### ZITIERTER AUSZUG
::::::::::
Die erste deutsche Universitätsgründung nach dem Zweiten Weltkrieg war ein Politikum. Eine Hochschule im Ruhrgebiet sollte den Strukturwandel beschleunigen und endlich den «weißen Bildungsfleck» beseitigen. Kaiser Wilhelm II. hatte Hochschulen in der «Waffenschmiede des Reiches» verboten.

Fast 43 000 Studierende besuchen heute die Ruhr-Universität Bochum. Foto: M / Wikimedia Commons
Fast 43 000 Studierende besuchen heute die Ruhr-Universität Bochum. Foto: M / Wikimedia Commons

Anfang der 60er Jahre entschloss sich der nordrhein-westfälische Landtag zum Neubeginn. Ministerpräsident Franz Meyers (CDU) schob den Ausbau der Bildungslandschaft an. Und das hatte Gründe: besonders die Stahl- und Kohlekrise ab 1957 drängte zum Strukturwandel. Für das Vorzeigeobjekt wollten die Politiker 2,3 Milliarden Mark in die Hand nehmen. Nach langen Querelen um den Standort feierte die Betonburg «Ruhr-Uni» am 30. Juni 1965 Eröffnung.

Dank großzügiger Ausstattung wurden von weither Professoren angelockt und auch die Zahl der Studenten stieg schon nach fünf Jahren auf über 10 000. Heute sind es fast 43 000 Studierende.

Aus dem hochschulpolitischen Niemandsland Ruhrgebiet wuchs ein dichter Bildungsstandort mit weiteren Neugründungen in Dortmund, Duisburg und Essen heran. Das Revier sorgte auch später mit wiederum deutschlandweiten «Uraufführungen» für weitere Schlagzeilen. 1974 entstand in Hagen die erste Fernuniversität. 1982 folgte in Witten/Herdecke die erste Privatuniversität.
::::::::::
### AUFGABENSTELLUNG
Schreib aus dem Text über die Gründung der Ruhr-Universität oben den Abschnitt wortgetreu ab, der bei „Aus dem hochschulpolitischen“ anfängt und bei „die erste Privatuniversität.“ aufhört.

### AUSGELESENE DATEN
::::::::::
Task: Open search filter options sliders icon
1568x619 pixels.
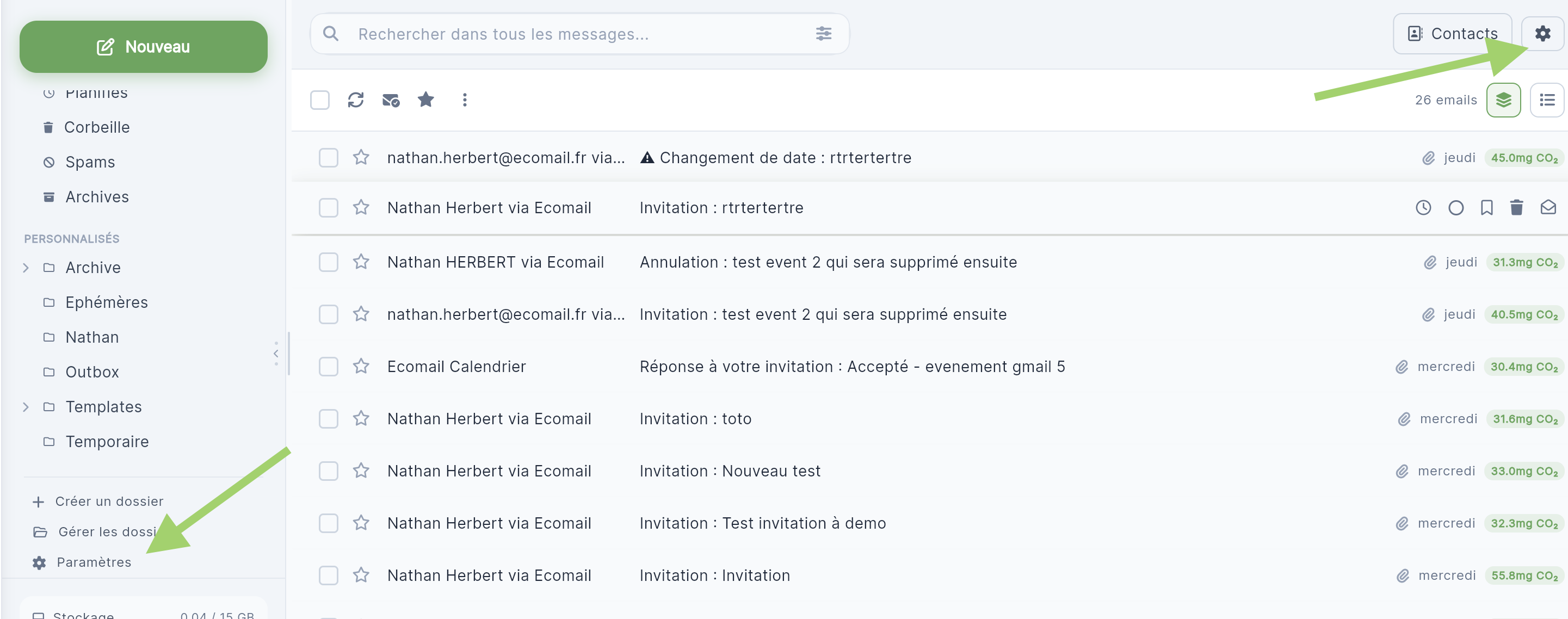Action: point(823,34)
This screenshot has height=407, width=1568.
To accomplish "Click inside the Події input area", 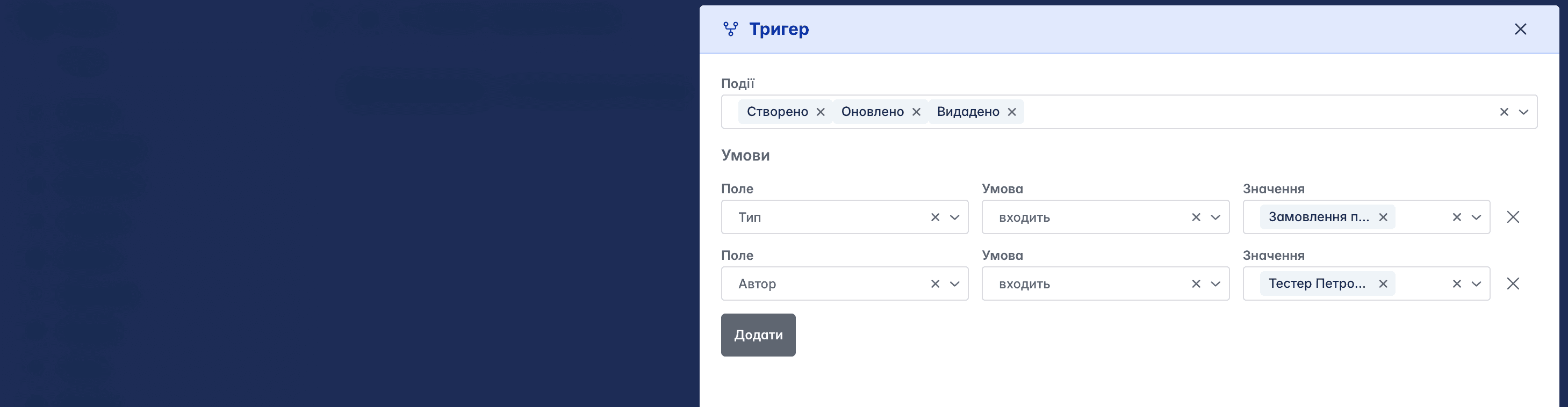I will [1260, 112].
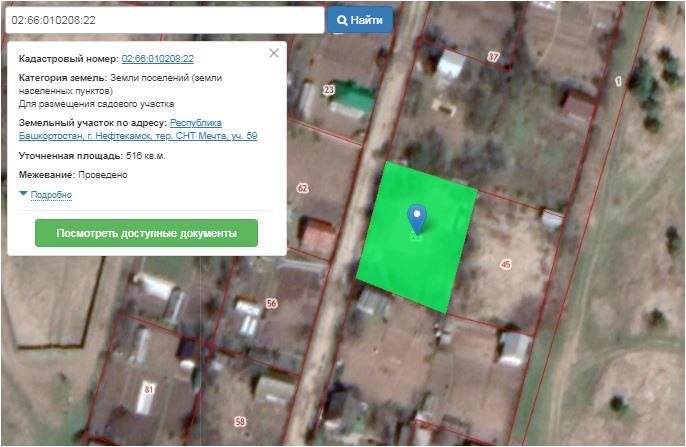Open the 02:66:010208:22 cadastral number link
The width and height of the screenshot is (686, 447).
tap(157, 59)
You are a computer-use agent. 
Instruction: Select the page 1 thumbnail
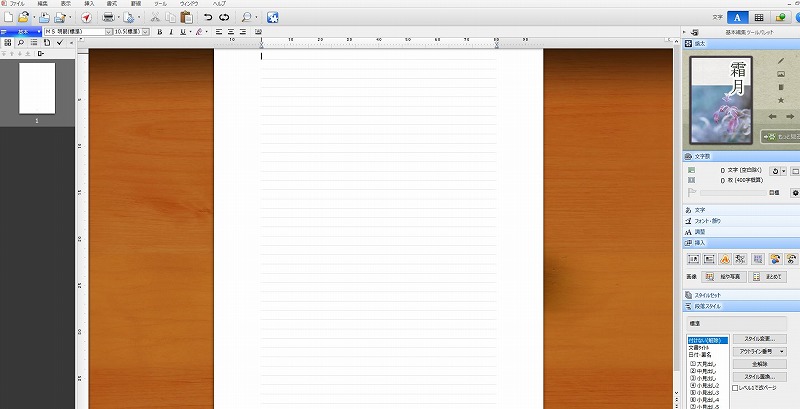coord(36,89)
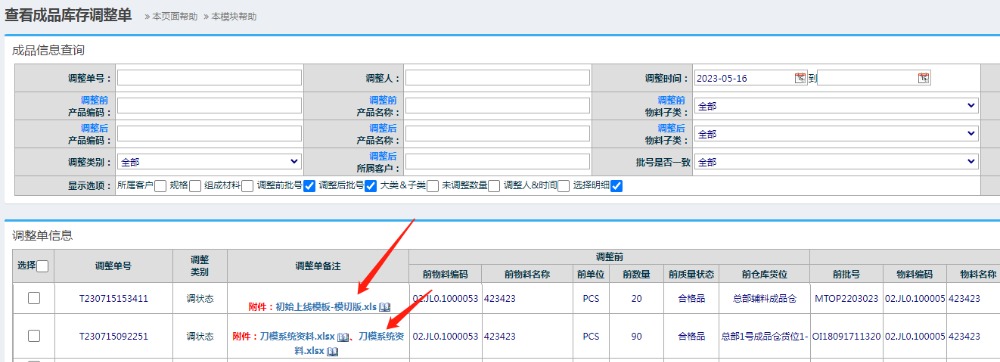Download attachment 初始上线模板-模切版.xls

coord(327,307)
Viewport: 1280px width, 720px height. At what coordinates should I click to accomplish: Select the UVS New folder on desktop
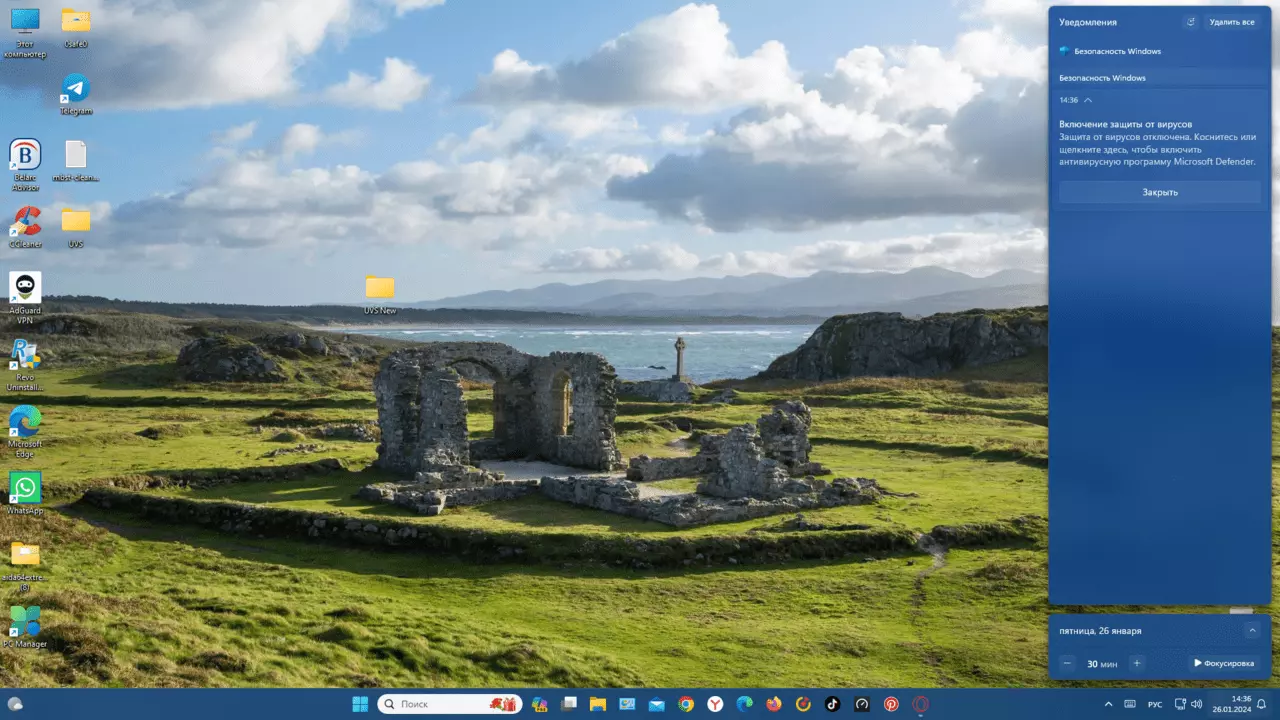tap(380, 295)
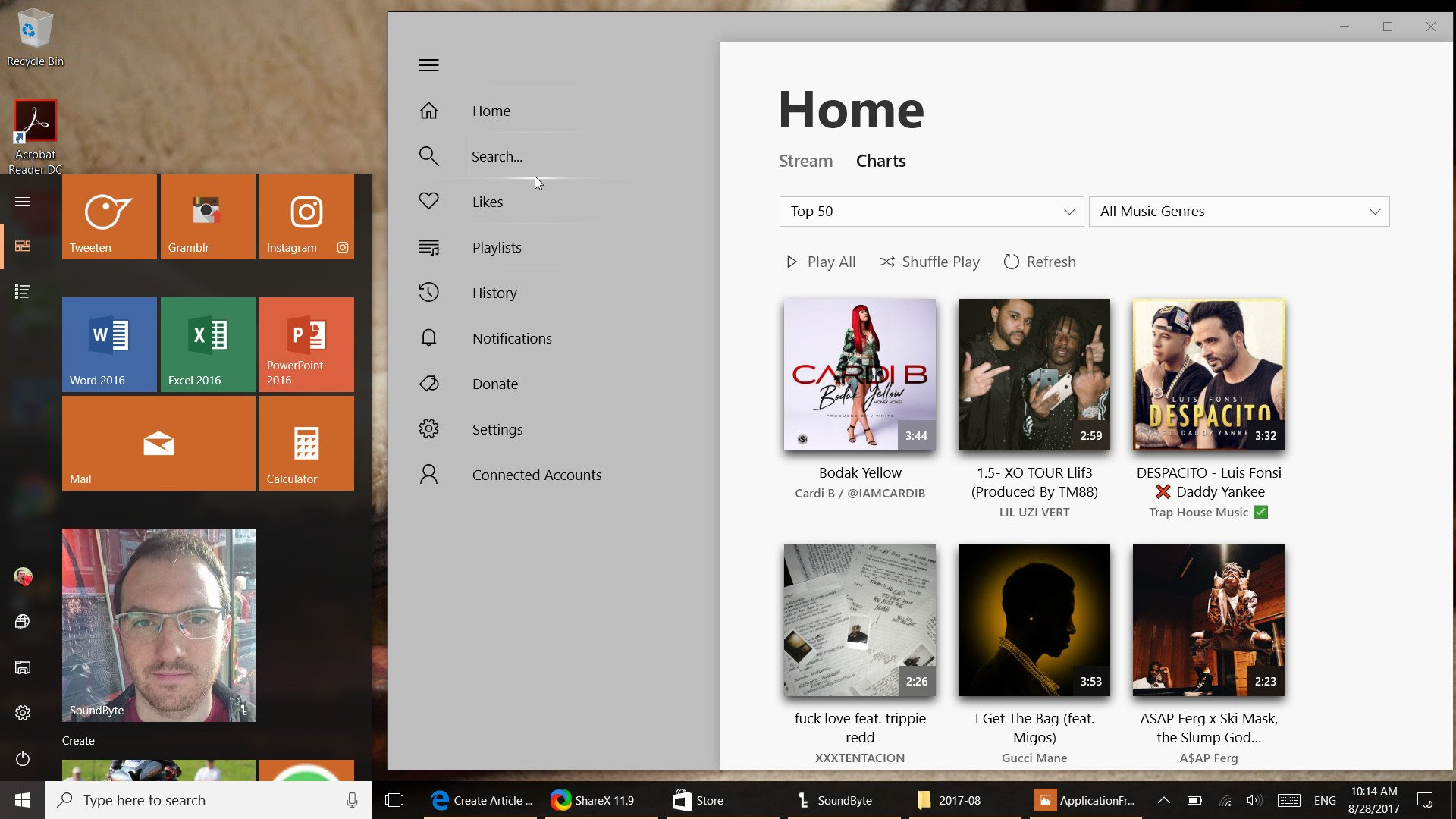
Task: Click the Home house icon
Action: 428,111
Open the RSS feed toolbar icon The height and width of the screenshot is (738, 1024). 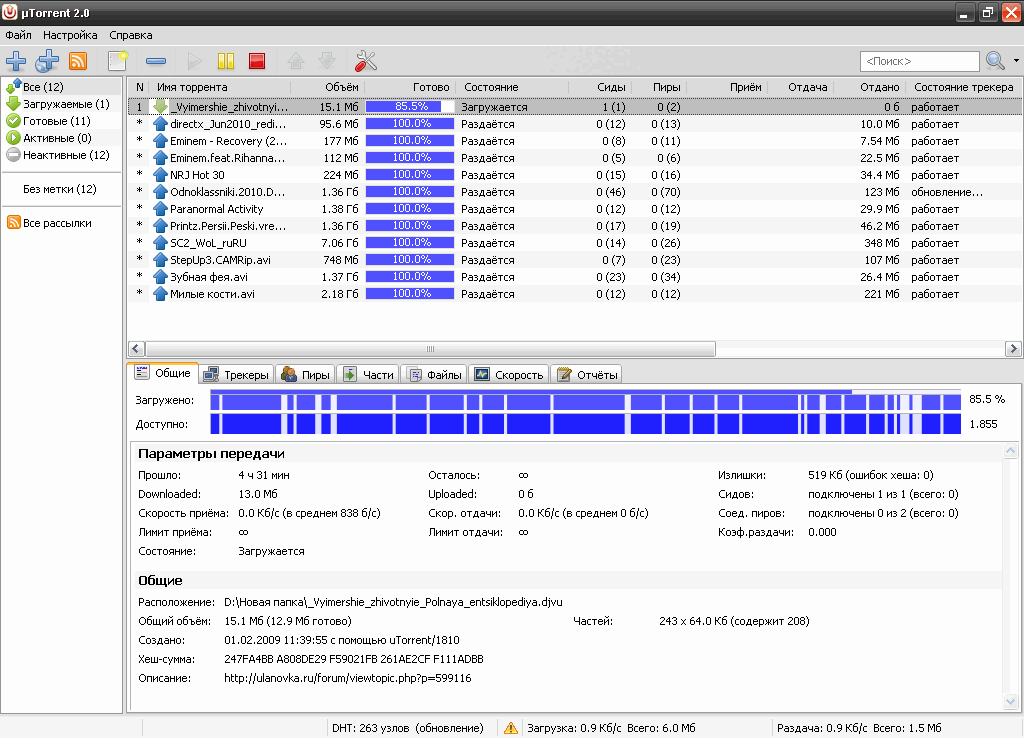point(78,61)
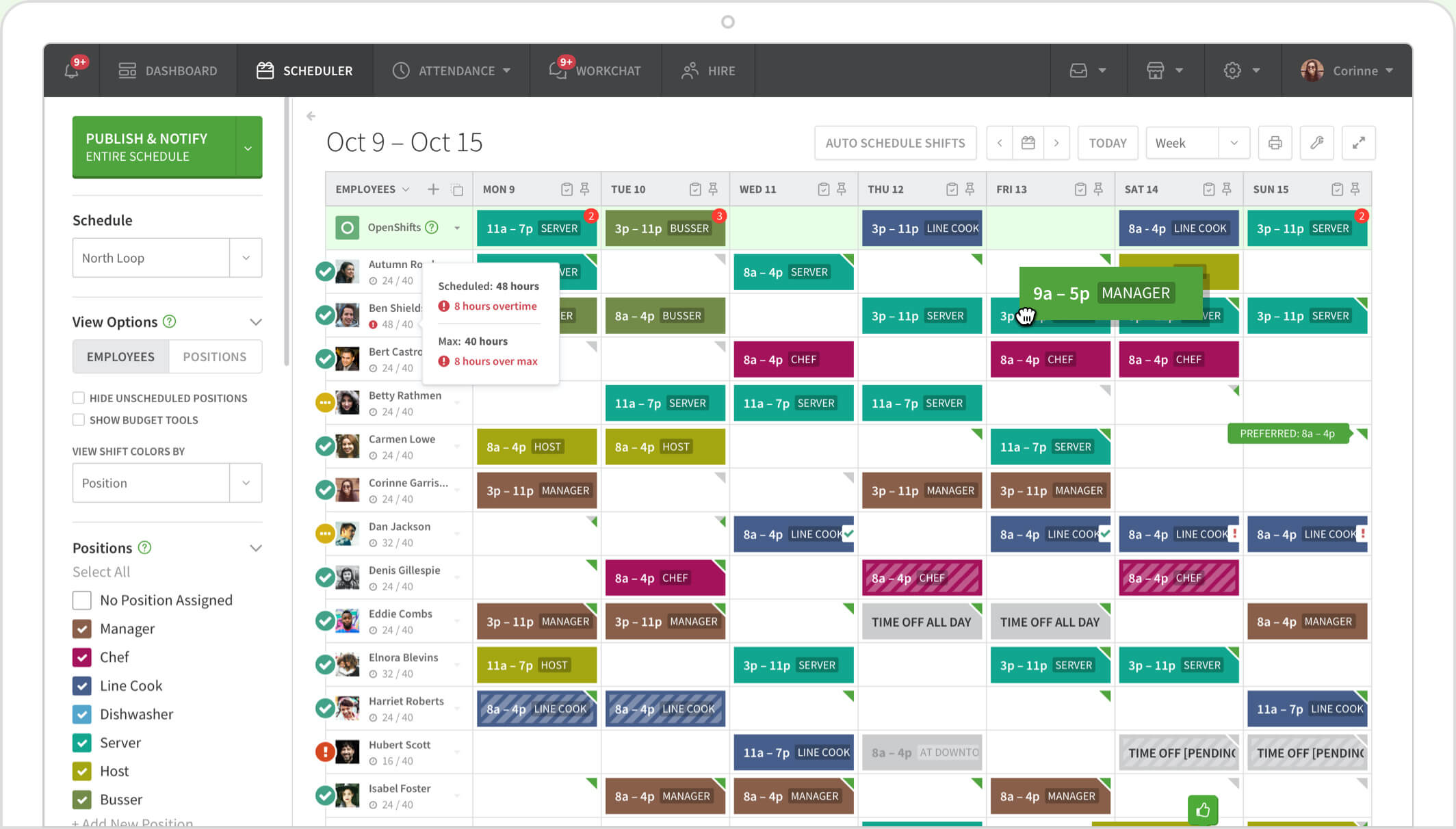Click the Auto Schedule Shifts button
The width and height of the screenshot is (1456, 829).
coord(894,143)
::::::::::
### VOLLSTÄNDIGE ANTWORT
Aus dem hochschulpolitischen Niemandsland Ruhrgebiet wuchs ein dichter Bildungsstandort mit weiteren Neugründungen in Dortmund, Duisburg und Essen heran. Das Revier sorgte auch später mit wiederum deutschlandweiten «Uraufführungen» für weitere Schlagzeilen. 1974 entstand in Hagen die erste Fernuniversität. 1982 folgte in Witten/Herdecke die erste Privatuniversität.